Hoelzer finished the backstroke with a time of 2:09.94, about a second and a half behind Olympic gold medalist and former Auburn University teammate Kirsty Coventry.
"I am pretty happy with this medal," Hoelzer said. "I haven't been having the times I've been hoping for, and my training has not been going as well as I wanted. It is great to be back on the podium, and a good way to get me pumped up to be back in the water and train more."
The women's medley finished in 3:59.92, behind the mighty Australian powerhouse, which cruised to the win behind Leisel Jones' fastest breaststroke split of all time. That gives the U.S. women's relays a medal of every color, including a gold in the 800m free relay and a bronze in the 400m free relay earlier in this week.
"It was a competition between the two teams pushing each other, but they were faster," Coughlin said. "Other than that, I think we all swam great. We are very happy about the race."
In the other medal events of the evening, Coughlin finished sixth in the 50m butterfly with a time of 26.63, while Nick Brunelli finished sixth in the 50m free in 22.25.
Sprint fans must have really enjoyed the show in Saturday's semifinals, as each of the races were conducted at the 50-meter distance.
Jessica Hardy took the second seed heading into Sunday night's finals of the 50m breast, turning in a time of 31.10. Teammate Tara Kirk is the fourth seed with a time of 31.26.
"I have one more race to swim, and I am happy with my race tonight," Kirk said. "It was a lot faster than what I expected to be. I had a bad night last night, but I had the chance to rest. I had to swim two events this morning, and I got my stroke back and relaxed a little bit. I feel a lot better."
Kara Lynn Joyce was the top American in the women's 50m free, qualifying sixth for tomorrow night's finals in 25.14. Amanda Weir qualified 10th in 25.46.
"The race went pretty well for me," Joyce said. "It is my best time I think, so I am really happy about it.
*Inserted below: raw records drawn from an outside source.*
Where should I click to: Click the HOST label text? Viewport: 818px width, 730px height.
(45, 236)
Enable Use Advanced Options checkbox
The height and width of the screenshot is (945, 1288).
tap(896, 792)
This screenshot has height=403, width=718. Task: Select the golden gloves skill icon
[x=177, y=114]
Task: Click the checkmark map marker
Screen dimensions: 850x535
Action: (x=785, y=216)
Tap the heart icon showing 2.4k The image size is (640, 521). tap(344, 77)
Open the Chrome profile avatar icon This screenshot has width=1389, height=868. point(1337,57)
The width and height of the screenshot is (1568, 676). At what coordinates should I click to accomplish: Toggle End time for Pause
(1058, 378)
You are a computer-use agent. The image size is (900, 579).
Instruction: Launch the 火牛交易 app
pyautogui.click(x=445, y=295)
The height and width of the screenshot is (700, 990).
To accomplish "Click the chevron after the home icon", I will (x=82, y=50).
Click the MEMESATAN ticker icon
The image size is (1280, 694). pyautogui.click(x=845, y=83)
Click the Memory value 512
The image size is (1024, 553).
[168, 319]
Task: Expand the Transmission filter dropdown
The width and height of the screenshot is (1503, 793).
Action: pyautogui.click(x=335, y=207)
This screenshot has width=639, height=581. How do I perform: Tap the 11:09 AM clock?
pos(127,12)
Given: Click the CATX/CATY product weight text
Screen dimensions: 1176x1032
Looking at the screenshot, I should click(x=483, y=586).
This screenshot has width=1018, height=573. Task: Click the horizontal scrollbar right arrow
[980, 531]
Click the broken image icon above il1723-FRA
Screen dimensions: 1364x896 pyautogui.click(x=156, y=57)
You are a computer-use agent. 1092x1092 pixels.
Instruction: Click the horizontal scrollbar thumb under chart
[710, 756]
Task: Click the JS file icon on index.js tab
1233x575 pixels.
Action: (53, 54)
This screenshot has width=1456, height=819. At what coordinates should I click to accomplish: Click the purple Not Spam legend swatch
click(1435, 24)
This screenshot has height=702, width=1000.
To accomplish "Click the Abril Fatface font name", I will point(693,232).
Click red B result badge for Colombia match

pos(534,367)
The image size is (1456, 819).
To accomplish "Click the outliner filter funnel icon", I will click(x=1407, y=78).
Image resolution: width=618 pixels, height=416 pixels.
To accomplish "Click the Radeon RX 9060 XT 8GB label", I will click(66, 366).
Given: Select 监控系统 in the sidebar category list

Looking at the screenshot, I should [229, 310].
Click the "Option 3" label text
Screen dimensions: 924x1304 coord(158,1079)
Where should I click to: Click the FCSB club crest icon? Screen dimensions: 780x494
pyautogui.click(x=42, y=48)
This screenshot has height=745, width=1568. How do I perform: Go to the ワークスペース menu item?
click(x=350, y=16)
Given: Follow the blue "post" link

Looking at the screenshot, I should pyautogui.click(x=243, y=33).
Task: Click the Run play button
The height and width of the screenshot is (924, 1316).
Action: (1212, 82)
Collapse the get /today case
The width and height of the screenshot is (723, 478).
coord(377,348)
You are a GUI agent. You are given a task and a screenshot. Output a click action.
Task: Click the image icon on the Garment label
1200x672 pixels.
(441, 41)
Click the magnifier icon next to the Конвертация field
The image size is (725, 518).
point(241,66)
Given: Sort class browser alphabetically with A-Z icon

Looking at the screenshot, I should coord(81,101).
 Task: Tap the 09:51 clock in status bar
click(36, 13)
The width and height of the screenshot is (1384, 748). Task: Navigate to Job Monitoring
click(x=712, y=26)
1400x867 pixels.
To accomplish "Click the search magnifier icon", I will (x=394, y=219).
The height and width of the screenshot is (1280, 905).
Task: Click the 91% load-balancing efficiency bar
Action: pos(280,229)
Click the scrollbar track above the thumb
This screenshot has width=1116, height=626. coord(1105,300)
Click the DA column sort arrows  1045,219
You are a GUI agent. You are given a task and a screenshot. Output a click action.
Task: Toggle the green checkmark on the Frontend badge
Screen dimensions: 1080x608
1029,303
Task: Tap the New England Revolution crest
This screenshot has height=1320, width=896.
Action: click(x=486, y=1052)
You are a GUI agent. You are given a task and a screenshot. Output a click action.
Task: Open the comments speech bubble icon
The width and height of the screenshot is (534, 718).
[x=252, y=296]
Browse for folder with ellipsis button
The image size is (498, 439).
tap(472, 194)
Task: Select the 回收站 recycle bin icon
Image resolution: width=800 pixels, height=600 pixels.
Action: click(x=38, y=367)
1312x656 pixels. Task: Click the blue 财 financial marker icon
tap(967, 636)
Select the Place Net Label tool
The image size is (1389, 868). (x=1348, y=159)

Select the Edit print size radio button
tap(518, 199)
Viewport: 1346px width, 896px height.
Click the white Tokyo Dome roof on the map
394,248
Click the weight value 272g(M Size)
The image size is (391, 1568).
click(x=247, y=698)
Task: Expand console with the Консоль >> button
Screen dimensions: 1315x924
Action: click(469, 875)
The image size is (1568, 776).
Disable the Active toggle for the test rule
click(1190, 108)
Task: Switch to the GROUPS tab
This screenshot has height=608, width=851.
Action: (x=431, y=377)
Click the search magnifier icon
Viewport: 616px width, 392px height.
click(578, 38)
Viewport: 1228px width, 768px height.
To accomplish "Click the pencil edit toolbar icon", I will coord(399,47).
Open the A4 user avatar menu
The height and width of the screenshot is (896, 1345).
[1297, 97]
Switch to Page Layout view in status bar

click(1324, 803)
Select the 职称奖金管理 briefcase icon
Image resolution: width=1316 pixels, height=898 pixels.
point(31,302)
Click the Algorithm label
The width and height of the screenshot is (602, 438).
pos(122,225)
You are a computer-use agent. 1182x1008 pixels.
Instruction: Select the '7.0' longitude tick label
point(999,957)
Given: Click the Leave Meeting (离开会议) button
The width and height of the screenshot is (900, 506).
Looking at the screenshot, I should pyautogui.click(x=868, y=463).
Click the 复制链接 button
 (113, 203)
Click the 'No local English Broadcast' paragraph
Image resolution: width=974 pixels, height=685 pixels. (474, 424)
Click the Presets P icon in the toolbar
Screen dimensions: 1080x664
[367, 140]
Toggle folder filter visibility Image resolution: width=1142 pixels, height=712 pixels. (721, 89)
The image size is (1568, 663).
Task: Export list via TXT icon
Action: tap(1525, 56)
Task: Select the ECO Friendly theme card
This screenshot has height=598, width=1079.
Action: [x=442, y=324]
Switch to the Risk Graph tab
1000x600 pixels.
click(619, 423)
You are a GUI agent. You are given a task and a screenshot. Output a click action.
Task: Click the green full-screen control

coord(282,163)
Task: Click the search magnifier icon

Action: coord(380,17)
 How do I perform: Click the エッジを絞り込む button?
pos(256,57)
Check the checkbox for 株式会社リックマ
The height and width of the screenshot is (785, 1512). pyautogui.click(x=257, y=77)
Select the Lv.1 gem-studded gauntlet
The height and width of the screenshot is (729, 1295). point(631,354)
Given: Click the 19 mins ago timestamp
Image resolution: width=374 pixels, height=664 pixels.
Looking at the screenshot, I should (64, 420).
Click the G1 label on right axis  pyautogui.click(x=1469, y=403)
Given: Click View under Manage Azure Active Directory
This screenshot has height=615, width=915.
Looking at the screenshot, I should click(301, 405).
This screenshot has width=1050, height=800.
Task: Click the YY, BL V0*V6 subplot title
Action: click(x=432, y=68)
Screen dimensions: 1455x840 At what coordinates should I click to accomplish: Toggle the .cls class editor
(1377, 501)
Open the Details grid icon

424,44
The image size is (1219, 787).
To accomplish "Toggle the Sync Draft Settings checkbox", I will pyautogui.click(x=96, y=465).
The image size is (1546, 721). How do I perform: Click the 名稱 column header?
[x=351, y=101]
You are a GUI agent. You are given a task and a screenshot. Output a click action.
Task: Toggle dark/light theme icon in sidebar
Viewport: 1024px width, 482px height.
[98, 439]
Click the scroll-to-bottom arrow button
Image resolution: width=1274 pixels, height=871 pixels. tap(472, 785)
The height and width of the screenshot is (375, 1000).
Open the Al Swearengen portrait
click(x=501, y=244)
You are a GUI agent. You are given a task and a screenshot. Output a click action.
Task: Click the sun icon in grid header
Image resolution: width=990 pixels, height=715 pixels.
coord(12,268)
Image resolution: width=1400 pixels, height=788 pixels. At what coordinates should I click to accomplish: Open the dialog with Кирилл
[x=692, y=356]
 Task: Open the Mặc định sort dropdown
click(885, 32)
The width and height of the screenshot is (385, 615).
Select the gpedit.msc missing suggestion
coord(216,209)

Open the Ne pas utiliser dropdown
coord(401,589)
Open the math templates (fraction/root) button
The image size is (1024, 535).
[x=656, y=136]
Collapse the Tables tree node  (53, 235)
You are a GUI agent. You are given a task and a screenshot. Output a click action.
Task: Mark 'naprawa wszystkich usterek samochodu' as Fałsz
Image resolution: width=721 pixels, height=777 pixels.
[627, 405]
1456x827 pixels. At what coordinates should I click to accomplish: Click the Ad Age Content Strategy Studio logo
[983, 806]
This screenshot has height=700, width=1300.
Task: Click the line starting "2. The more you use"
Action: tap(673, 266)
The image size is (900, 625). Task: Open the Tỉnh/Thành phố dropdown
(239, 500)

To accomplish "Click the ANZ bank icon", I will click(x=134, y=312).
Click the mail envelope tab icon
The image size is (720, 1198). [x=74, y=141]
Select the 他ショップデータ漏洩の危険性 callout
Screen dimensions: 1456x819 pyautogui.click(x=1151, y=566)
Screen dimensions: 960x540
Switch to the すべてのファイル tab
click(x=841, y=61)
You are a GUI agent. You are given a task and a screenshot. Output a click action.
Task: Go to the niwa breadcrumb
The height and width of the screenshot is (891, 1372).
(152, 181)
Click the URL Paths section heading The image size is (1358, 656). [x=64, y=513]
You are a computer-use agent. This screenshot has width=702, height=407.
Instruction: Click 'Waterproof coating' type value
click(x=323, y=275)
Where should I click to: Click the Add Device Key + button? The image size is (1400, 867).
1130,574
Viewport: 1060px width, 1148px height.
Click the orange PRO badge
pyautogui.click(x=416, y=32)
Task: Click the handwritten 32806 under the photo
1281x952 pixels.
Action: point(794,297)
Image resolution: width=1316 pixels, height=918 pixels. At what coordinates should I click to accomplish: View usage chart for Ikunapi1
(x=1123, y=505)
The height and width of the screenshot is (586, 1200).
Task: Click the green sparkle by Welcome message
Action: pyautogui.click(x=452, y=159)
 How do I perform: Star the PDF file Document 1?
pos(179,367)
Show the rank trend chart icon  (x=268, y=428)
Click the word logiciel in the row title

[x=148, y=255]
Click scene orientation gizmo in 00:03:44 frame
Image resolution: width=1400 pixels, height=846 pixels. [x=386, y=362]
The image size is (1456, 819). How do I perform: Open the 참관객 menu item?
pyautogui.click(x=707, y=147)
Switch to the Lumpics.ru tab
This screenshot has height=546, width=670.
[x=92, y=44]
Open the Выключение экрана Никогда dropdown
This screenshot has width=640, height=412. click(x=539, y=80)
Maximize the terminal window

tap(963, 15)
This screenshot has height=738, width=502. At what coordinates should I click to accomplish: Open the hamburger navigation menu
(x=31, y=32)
I hope to keep my energy for the finals. It hurt at about 35 meters, but I decided to do it tonight and go for it. There are some minor things I think I can improve on. There is always room for improvement in my start, my break out and my finish."
Aaron Peirsol, Crocker's teammate at UT, and Randall Bal, who finished 1-2 in the men's 100m back earlier this week, qualified 5th and 7th, respectively in the semifinals of the 50m back, turning in times of 25.55 and 25.60.
"It was a very quick race with very little room for error," Bal said. "I was hoping to go faster than that. I got tangled up with Thomas (Rupprath of Germany) in the water, on the catch. I was a little worried after touching. I wasn't sure who was going to make it back to the finals. I would like a medal so we will see what I can do. It is going to be an extremely fast race."